Pulse

Pulse – 2001 – Japan

This movie actually scared me. The story, about ghosts using the internet to cross over into the world of the living, doesn’t make much sense. But that is what makes Pulse so compelling. Their enigmatic actions make the ghosts seem so otherworldly and eerie, and scenes of them have a palpable sense of dread. The ghosts never really do anything other than stand there and occasionally trash about or weave around like they are dancing. They just look like people, but they seem to merge into the darkness in a powerfully sublime way.

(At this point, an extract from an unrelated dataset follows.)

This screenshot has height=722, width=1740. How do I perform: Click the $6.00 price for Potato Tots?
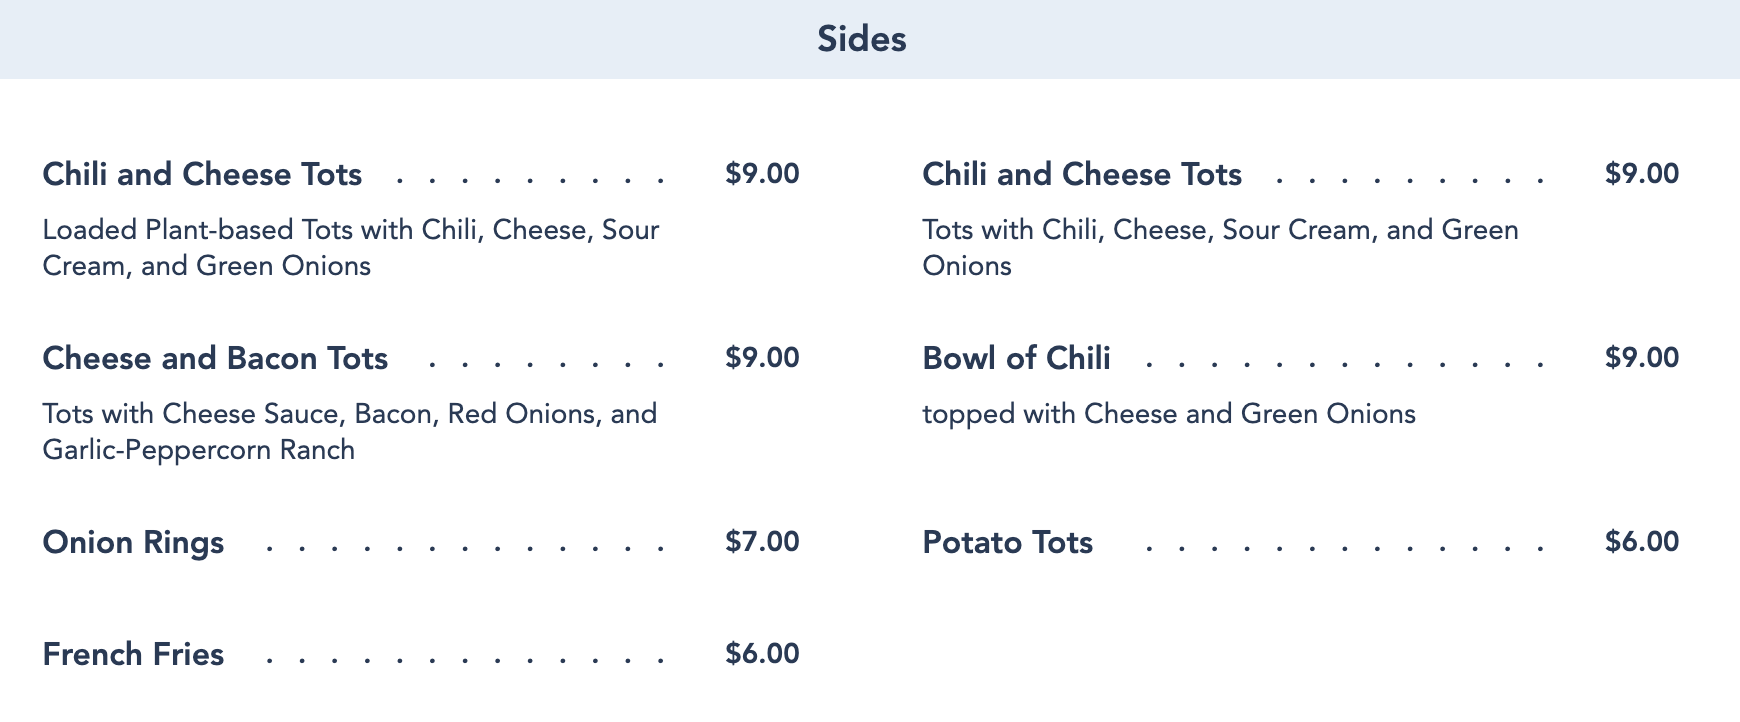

Pulse is a very visual movie, and its visual vernacular is bleak. There are graphic scenes of people committing suicide, including a woman jumping to her death that looks so realistic that I can’t figure out what sort of trickery was involved in making it. Red tape, used to seal doors from the ghosts, is a visual motif. There is also a really subtle effect where the ghosts transform into stains on the wall. The power of Pulse’s visuals is that they never show too much. The fearsome things are always obscured, and the viewer is never quite sure what they are seeing.

Although the term “loneliness epidemic” is recent, Pulse could be a comment on this modern phenomenon. The movie explores the socially-isolating nature of the internet, and it seems to compare life online to a sort of living death. Although it’s hard to say for sure. Nothing about Pulse is very clear. The outcome is hopeless though. In the final scenes, after a wave of suicides, Tokyo has been depopulated, and the only surviving characters are left wandering the city’s empty streets.

We all know the internet sucks, but Pulse depicts it as the hopeless hell-dimension that it really might be. In that way, the movie seems way ahead of its time.